GBS is a rare condition in which the immune system attacks the nerves. The symptoms start as weakness and tingling in the feet and legs. The sensations can quickly spread to the upper body, leading to paralysis in the worst cases.
While the condition may be triggered by an acute bacterial or viral infection, there are treatments available to deal with such medical emergencies.
Out of the seven patients detected by the Kerala doctors, six are women and all of them are 50-70 years of age. They are from Ernakulam, Kottayam and Kannur districts of Kerala where approximately 1.2 million individuals had received the Covishield vaccine as of April 22.
‘GBS following vaccination is a rare adverse effect that is likely to be causal. All the seven patients are alive and getting better with treatment,’ Boby V Maramattom, the corresponding author of the study and a senior doctor at the department of neurology, Aster Medcity at Kochi told DH.
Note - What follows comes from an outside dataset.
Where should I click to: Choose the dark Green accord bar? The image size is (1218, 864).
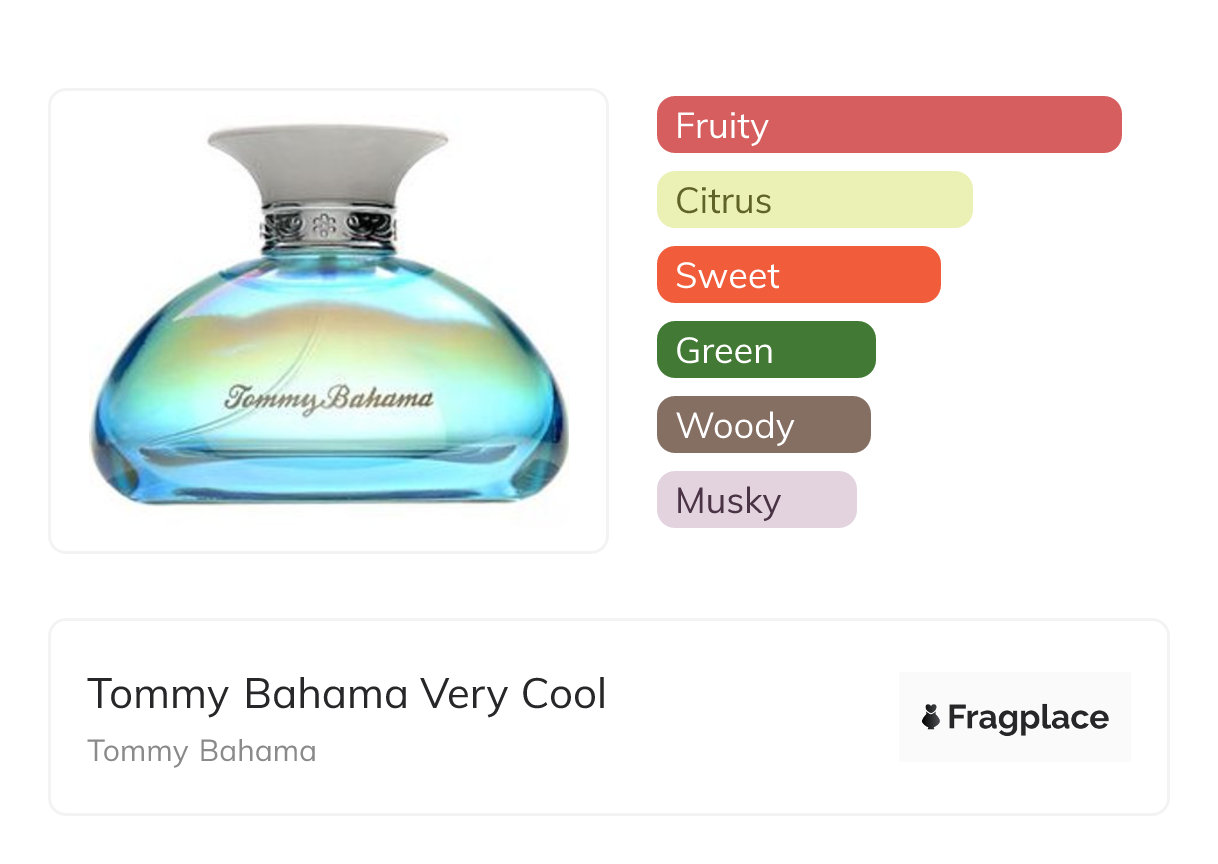[x=766, y=350]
The incidence of GBS in India is approximately 6-40 cases per million per year, with a seasonal variation, peaking in the rainy season.
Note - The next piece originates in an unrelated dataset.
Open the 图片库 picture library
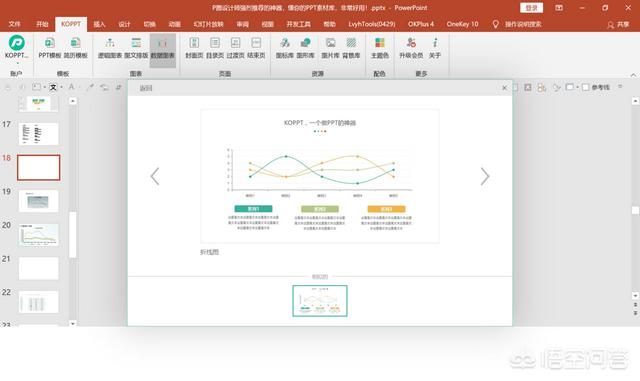The width and height of the screenshot is (640, 381). [x=330, y=48]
With a denominator of 1.2 million people, the expected cases of GBS per year are approximately seven to 48 annually or between 0.58 to four cases in every four weeks. The reporting of seven GBS cases in 1.2 million people within four weeks (mid March to mid April) marks a 1.4-to-10 fold rise in the incidence of GBS.
‘Although the (causative) factors are not completely established, molecular mimicry between viral proteins and human nerve proteins are likely to be a reason,’ he said. ‘It is not completely unexpected with a vaccination but the risk is approximately less than five per million doses.’
A separate team of researchers also reported four such cases from Nottingham in England, an area in which approximately 7,00,000 people received the same vaccine. The frequency of GBS in both the areas was estimated to be up to 10 times greater than expected.
“If the link is causal it could be due to a cross-reactive immune response to the SARS-CoV-2 spike protein and components of the peripheral immune system. The clinicians should be vigilant in looking for this rare neurological syndrome following the administration of Covid-19 vaccines,” wrote the authors of the UK report.